Germany became the first nation in the world to adopt an old-age social insurance program in 1889, designed by Germany's Chancellor, Otto von Bismarck. The idea was first put forward, at Bismarck's behest, in 1881 by Germany's Emperor, William the First, in a ground-breaking letter to the German Parliament. William wrote: ". . .those who are disabled from work by age and invalidity have a well-grounded claim to care from the state."

Bismarck was motivated to introduce social insurance in Germany both in order to promote the well-being of workers in order to keep the German economy operating at maximum efficiency, and to stave-off calls for more radical socialist alternatives. Despite his impeccable right-wing credentials, Bismarck would be called a socialist for introducing these programs, as would President Roosevelt 70 years later. In his own speech to the Reichstag during the 1881 debates, Bismarck would reply: "Call it socialism or whatever you like. It is the same to me."

The German system provided contributory retirement benefits and disability benefits as well. Participation was mandatory and contributions were taken from the employee, the employer and the government. Coupled with the workers' compensation program established in 1884 and the "sickness" insurance enacted the year before, this gave the Germans a comprehensive system of income security based on social insurance principles. (They would add unemployment insurance in 1927, making their system complete.)

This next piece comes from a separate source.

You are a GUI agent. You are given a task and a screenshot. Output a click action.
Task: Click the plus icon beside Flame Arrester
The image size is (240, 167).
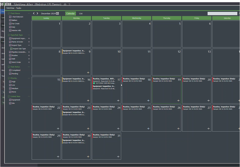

One persistent myth about the German program is that it adopted age 65 as the standard retirement age because that was Bismarck's age. This myth is important because Germany was one of the models America looked to in designing its own Social Security plan; and the myth is that America adopted age 65 as the age for retirement benefits because this was the age adopted by Germany when they created their program. In fact, Germany initially set age 70 as the retirement age (and Bismarck himself was 74 at the time) and it was not until 27 years later (in 1916) that the age was lowered to 65. By that time, Bismarck had been dead for 18 years.

Seems like the Liberals get a lot of their "Socialist" ideas from the Germans

39 posted on 10/08/2003 7:31:27 AM PDT by SAMWolf (Practiss makes perfict.)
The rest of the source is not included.